» **Your goal**
The full set of entries below should be transcribed exactly.

» **Task inputs**
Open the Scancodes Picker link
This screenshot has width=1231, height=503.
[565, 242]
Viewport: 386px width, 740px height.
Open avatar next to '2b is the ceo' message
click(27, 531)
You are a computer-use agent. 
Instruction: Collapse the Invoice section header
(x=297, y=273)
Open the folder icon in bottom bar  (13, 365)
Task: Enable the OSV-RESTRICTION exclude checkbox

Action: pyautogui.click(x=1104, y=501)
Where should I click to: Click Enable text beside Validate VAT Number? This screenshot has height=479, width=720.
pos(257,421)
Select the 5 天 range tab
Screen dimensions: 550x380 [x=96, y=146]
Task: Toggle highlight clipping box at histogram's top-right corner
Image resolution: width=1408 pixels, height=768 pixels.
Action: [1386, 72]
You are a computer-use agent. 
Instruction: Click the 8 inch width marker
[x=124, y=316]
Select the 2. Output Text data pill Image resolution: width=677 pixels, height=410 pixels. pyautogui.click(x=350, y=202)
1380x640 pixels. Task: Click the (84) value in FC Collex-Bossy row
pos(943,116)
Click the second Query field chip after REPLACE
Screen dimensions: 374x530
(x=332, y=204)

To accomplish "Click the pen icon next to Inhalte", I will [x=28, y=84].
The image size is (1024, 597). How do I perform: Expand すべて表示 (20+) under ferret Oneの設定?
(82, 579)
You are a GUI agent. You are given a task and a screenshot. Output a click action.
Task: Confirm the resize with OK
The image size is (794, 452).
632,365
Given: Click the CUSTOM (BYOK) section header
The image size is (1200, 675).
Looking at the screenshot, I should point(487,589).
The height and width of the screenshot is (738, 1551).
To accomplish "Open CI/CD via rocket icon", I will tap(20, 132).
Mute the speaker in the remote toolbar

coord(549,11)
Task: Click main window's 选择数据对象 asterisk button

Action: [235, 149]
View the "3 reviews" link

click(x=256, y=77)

» **Solution to this exercise**
Open the Scancodes Picker link
This screenshot has width=1231, height=503.
[565, 242]
Viewport: 386px width, 740px height.
Open avatar next to '2b is the ceo' message
click(27, 531)
You are a computer-use agent. 
Instruction: Collapse the Invoice section header
(x=297, y=273)
Open the folder icon in bottom bar  (13, 365)
Task: Enable the OSV-RESTRICTION exclude checkbox

Action: pyautogui.click(x=1104, y=501)
Where should I click to: Click Enable text beside Validate VAT Number? This screenshot has height=479, width=720.
pos(257,421)
Select the 5 天 range tab
Screen dimensions: 550x380 [x=96, y=146]
Task: Toggle highlight clipping box at histogram's top-right corner
Image resolution: width=1408 pixels, height=768 pixels.
Action: [1386, 72]
You are a computer-use agent. 
Instruction: Click the 8 inch width marker
[x=124, y=316]
Select the 2. Output Text data pill Image resolution: width=677 pixels, height=410 pixels. pyautogui.click(x=350, y=202)
1380x640 pixels. Task: Click the (84) value in FC Collex-Bossy row
pos(943,116)
Click the second Query field chip after REPLACE
Screen dimensions: 374x530
(x=332, y=204)

To accomplish "Click the pen icon next to Inhalte", I will [x=28, y=84].
The image size is (1024, 597). How do I perform: Expand すべて表示 (20+) under ferret Oneの設定?
(82, 579)
You are a GUI agent. You are given a task and a screenshot. Output a click action.
Task: Confirm the resize with OK
The image size is (794, 452).
632,365
Given: Click the CUSTOM (BYOK) section header
The image size is (1200, 675).
Looking at the screenshot, I should point(487,589).
The height and width of the screenshot is (738, 1551).
To accomplish "Open CI/CD via rocket icon", I will tap(20, 132).
Mute the speaker in the remote toolbar

coord(549,11)
Task: Click main window's 选择数据对象 asterisk button

Action: [235, 149]
View the "3 reviews" link

click(x=256, y=77)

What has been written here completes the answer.